Exercise materials:
* * * * *
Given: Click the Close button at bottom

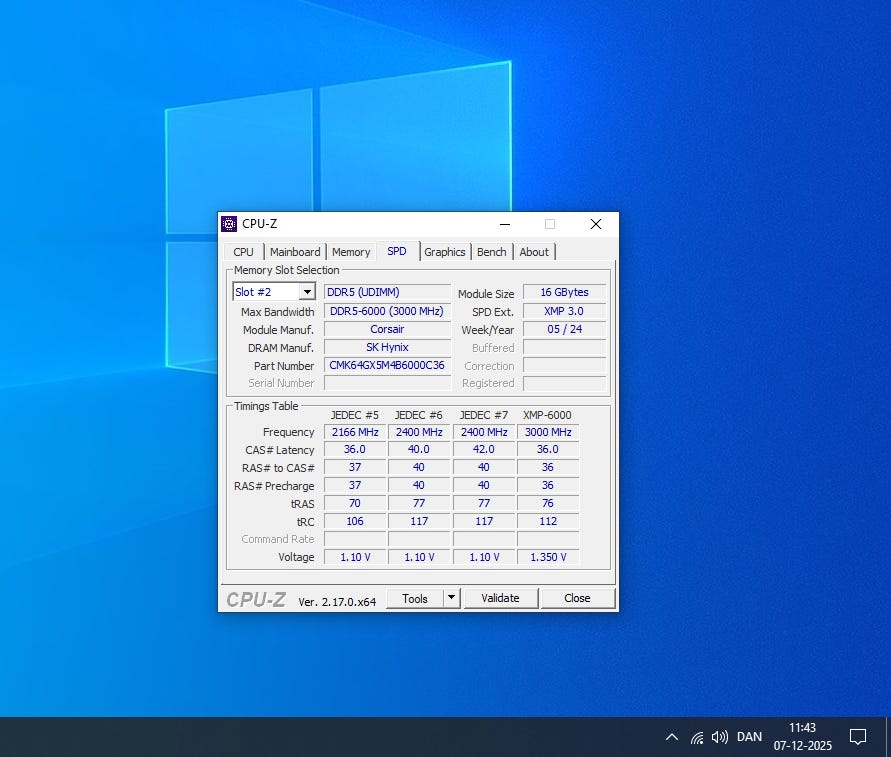Looking at the screenshot, I should click(x=577, y=598).
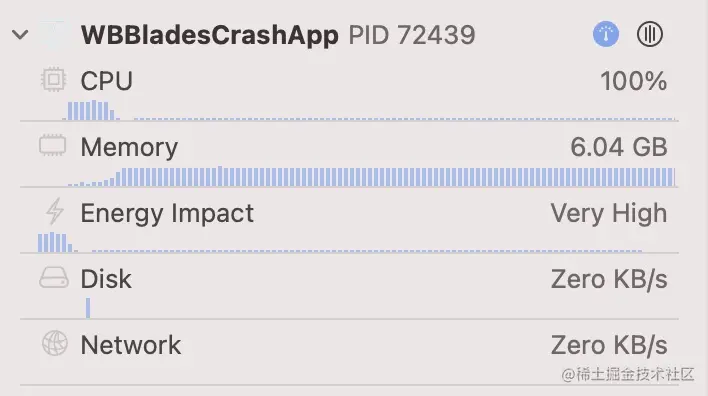Click the circular pause process icon

(x=650, y=34)
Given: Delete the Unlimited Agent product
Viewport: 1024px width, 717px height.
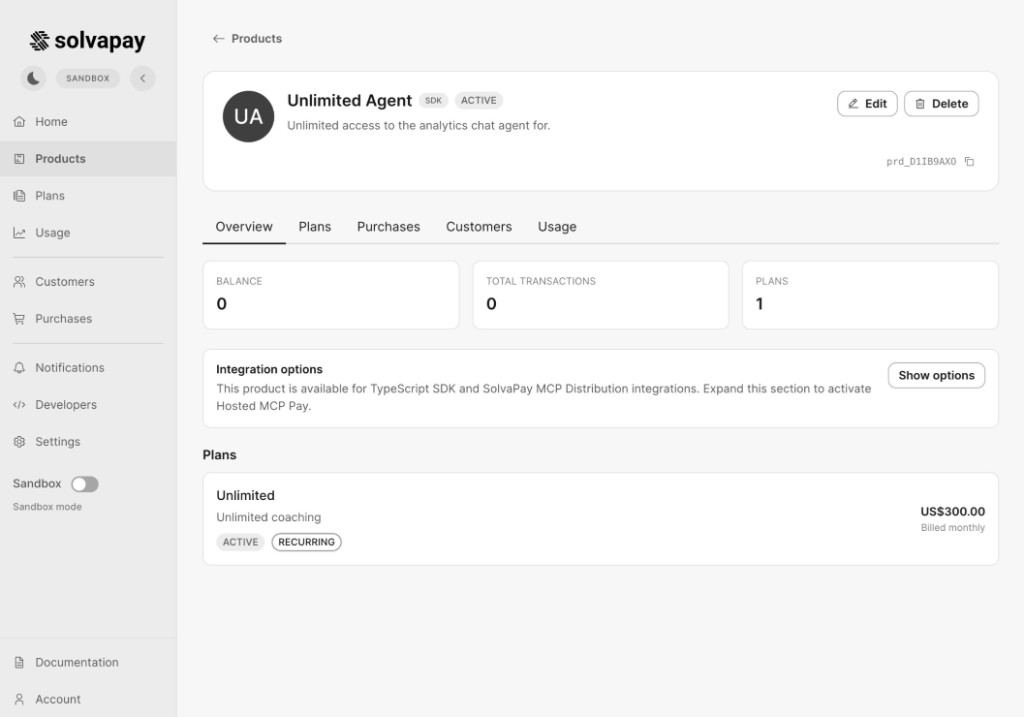Looking at the screenshot, I should (x=940, y=103).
* * * * *
Task statement:
Instruction for this listing: copy it exactly, but leave the images behind.

Response below:
Given: Click the Close button at bottom

Looking at the screenshot, I should click(x=577, y=598).
Click the circular pause process icon

(x=650, y=34)
Given: Delete the Unlimited Agent product
Viewport: 1024px width, 717px height.
Looking at the screenshot, I should (x=940, y=103).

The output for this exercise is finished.